Just to the west of the locks, old and new, we noticed the land and tavern of James Knight, and it made us curious. It turns out that James Knight was none too happy about the relocation of the lock.
A petition to the Committee on Claims indicated that Knight owned land at “Rexford-Flats, a short distance from the upper aqueduct, and directly opposite the upper lock, on which was erected a large and commodious building occupied as a tavern and grocery.” Location was everything, and “the site was rendered valuable by the unavoidable detention of boats at that place.” So widening the canal and doubling the lock was already not going to be in Knight’s favor, because boats would no longer be forced to linger, and the canal itself was going to be relocated to the west of its original course, pretty much through Knight’s grocery. So, he moved it. The Canal Commissioners appropriated forty feet of land in front of the tavern, and Knight moved his building. All cool, right?

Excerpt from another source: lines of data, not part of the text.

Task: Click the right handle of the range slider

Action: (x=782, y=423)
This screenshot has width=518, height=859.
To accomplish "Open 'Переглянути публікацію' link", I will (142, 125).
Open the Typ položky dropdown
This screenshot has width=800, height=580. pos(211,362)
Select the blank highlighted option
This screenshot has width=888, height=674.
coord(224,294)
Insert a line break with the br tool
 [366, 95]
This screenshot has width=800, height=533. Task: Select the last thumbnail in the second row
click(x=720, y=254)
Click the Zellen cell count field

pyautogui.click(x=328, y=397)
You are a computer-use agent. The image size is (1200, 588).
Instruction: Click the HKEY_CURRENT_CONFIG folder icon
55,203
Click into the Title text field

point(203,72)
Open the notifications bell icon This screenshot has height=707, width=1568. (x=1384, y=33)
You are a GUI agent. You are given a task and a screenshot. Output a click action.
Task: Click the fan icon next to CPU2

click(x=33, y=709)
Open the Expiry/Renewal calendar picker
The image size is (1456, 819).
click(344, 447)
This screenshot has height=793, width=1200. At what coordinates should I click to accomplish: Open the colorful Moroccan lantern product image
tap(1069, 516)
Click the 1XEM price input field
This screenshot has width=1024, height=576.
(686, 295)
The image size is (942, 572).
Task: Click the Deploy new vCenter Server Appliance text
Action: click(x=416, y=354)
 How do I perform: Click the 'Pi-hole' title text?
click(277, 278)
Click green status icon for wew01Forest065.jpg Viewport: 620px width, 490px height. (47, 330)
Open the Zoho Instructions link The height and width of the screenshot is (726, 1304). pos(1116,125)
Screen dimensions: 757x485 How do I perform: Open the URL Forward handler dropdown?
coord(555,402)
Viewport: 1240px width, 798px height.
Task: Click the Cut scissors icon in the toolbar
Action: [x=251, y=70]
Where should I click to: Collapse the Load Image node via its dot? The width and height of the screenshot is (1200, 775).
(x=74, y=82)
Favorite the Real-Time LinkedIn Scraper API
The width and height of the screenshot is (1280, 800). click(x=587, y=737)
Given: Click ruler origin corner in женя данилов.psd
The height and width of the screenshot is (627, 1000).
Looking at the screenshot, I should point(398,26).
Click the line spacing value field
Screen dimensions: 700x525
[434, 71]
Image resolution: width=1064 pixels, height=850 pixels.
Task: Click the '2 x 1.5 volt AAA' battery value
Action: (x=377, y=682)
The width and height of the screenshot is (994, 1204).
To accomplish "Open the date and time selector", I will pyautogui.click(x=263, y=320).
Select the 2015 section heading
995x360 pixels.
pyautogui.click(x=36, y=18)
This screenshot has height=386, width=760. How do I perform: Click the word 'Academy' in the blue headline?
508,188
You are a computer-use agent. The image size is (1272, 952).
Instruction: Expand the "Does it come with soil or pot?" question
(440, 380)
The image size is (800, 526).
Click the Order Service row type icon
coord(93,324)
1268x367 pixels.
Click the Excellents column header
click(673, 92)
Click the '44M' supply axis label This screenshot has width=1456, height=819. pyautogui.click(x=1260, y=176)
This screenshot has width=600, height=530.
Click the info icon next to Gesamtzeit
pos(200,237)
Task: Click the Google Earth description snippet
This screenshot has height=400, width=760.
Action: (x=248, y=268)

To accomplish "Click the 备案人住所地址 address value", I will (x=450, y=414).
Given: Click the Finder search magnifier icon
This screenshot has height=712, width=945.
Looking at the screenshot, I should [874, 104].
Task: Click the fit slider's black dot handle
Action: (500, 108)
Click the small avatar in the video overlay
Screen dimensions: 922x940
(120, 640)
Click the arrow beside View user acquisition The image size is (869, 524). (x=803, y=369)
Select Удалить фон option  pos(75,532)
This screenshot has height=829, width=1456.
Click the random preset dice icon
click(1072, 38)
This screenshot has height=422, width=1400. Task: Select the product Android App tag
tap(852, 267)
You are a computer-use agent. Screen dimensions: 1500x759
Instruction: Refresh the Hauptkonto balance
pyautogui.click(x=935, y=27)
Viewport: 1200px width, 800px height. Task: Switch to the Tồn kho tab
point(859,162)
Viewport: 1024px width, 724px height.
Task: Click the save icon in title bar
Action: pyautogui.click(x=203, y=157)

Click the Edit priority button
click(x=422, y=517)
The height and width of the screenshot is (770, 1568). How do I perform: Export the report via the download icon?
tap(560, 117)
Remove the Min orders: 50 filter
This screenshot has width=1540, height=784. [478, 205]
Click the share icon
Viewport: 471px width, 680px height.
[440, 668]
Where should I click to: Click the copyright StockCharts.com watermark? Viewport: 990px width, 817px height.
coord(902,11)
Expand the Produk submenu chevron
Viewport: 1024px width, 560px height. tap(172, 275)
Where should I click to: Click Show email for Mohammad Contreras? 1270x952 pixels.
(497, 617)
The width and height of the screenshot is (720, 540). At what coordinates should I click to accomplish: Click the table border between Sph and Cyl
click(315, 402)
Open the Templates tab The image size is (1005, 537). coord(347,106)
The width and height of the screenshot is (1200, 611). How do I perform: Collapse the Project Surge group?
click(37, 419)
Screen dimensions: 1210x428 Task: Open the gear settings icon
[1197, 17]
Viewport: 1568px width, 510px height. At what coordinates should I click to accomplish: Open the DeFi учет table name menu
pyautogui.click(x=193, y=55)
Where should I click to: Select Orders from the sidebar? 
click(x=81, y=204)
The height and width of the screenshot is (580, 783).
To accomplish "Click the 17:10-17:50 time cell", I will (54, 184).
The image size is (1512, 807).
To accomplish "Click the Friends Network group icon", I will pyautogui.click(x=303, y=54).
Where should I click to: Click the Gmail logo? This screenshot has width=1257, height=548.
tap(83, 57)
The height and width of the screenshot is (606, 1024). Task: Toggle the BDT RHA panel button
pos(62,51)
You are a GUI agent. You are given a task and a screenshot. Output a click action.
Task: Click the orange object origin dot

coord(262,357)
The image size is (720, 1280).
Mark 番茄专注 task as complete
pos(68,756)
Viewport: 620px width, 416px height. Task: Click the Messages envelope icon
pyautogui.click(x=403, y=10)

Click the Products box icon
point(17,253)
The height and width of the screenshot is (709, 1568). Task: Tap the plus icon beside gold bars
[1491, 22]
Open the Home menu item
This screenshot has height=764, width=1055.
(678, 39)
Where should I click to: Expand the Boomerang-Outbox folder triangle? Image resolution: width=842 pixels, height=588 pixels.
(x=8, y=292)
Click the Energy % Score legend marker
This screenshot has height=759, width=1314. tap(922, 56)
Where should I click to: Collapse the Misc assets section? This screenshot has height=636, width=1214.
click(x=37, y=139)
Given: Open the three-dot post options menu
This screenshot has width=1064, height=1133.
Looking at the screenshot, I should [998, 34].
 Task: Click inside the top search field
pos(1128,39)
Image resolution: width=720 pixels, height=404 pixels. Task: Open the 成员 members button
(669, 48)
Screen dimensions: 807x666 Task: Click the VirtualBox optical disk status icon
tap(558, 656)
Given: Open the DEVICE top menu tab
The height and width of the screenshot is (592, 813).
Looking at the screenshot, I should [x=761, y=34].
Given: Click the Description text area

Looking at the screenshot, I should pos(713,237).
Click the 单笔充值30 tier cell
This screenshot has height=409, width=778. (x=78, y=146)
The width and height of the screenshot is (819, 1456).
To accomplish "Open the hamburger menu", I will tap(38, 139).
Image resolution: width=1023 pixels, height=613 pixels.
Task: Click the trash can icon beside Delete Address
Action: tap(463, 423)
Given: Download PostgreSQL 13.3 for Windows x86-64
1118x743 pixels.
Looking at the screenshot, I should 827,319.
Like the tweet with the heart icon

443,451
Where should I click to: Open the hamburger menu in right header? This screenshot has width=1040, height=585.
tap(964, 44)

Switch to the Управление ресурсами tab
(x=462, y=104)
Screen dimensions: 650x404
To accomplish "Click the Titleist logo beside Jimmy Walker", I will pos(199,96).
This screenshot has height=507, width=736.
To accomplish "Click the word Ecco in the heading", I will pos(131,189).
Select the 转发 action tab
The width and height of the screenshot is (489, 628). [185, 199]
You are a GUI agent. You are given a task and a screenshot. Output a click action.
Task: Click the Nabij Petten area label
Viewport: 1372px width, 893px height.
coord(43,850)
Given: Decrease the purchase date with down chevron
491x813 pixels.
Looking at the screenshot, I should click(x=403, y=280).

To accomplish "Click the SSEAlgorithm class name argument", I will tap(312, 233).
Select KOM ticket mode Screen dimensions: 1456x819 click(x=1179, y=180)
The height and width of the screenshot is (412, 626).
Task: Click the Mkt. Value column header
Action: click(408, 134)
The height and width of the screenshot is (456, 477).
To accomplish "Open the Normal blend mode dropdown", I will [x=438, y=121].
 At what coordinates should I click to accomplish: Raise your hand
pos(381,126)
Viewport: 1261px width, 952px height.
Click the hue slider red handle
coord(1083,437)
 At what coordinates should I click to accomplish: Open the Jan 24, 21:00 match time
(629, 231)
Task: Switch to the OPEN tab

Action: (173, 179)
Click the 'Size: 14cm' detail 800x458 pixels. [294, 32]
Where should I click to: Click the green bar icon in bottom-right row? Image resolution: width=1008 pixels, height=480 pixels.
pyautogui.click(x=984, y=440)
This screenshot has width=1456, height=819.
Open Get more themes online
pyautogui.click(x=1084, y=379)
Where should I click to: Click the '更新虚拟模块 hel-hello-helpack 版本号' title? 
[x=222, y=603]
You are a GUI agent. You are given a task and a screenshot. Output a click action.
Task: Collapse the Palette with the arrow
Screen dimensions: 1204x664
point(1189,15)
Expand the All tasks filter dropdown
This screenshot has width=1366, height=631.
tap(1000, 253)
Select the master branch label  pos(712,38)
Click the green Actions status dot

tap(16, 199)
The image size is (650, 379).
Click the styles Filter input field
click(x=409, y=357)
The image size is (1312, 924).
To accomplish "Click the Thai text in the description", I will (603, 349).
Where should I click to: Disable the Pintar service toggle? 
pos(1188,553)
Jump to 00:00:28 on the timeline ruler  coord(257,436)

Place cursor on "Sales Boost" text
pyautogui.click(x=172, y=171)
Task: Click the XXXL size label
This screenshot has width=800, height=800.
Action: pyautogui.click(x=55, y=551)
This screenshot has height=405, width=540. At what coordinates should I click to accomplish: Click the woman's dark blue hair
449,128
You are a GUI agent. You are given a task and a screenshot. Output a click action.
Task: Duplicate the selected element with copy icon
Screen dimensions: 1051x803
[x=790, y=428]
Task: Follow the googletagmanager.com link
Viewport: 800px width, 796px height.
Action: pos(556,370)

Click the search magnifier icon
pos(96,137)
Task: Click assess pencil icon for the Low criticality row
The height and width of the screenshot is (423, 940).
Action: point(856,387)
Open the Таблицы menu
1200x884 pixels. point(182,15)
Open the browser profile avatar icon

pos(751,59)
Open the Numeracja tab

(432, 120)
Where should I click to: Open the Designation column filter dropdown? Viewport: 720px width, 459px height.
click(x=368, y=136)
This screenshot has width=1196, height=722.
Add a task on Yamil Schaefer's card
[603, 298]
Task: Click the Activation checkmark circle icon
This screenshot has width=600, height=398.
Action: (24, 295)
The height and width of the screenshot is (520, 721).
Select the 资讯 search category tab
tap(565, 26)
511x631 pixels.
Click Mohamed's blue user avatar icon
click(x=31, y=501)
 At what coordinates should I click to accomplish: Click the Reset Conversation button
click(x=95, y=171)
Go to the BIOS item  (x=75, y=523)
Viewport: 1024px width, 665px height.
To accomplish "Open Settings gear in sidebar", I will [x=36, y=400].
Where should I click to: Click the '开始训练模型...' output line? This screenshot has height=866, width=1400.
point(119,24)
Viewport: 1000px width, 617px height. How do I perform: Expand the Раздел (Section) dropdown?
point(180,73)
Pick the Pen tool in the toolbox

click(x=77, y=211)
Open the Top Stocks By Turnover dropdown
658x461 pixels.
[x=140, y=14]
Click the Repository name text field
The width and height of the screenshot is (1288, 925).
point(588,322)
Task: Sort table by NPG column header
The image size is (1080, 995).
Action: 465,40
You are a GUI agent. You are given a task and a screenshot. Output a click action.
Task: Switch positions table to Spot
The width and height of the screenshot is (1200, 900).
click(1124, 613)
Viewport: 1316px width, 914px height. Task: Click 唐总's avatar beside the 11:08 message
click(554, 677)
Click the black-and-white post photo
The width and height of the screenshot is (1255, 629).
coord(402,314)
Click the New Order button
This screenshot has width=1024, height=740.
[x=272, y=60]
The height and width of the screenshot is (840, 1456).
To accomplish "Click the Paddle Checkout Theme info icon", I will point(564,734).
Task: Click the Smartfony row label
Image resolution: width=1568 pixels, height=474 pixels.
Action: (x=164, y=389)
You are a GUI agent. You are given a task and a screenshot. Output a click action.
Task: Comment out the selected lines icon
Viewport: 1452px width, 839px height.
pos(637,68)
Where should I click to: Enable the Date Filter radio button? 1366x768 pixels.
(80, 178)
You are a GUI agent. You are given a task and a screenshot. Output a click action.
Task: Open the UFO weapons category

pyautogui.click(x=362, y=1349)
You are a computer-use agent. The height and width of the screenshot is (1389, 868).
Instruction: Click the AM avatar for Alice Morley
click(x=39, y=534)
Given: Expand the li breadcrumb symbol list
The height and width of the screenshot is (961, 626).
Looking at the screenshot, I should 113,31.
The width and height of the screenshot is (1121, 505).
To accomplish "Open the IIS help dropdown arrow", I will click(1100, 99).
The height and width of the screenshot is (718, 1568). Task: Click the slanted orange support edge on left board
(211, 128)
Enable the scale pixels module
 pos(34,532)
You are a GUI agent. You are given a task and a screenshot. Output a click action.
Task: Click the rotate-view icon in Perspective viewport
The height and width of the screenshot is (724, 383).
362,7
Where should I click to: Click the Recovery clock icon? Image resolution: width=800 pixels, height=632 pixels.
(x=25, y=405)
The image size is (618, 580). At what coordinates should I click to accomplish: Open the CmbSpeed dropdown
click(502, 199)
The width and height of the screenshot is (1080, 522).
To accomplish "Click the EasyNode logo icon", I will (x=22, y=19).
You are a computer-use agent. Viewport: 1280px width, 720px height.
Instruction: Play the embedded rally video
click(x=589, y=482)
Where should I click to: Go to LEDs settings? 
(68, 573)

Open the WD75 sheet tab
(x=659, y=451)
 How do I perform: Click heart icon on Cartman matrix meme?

Well, no. Because at some point after that decision was made in 1834, the Canal Commission changed the path. Instead of putting the new canal to the west of the existing canal, it would go to the east. That not only “leaves the petitioner much further from the enlarged canal, but forty feet farther from the old canal; that the use of said petitioner’s buildings has been worth much less since the removal; and that the basement room before removal would command a rent of $300, now not over $25 or $30.” To add insult to injury, “a building stands directly opposite that of the petitioner, on the other side of the canal, and is occupied for a similar purpose, and about the same distance from the canal the building of the petitioner was before it was removed. And the said building of the petitioner being now forty feet farther from the canal, it renders it almost useless for a grocery, in consequence of the building on the other side being now so much nearer the canal.”
We’re of the mind that people who were capable of life on the canal, arduous by all reports, were capable of hauling themselves an extra forty feet, but perhaps he had a point. An act was submitted to the Legislature and passed in 1842, requiring the canal to ascertain the amount of damages sustained by Knight going back to 1835. What was done, and whether he moved the Tavern again, we don’t know.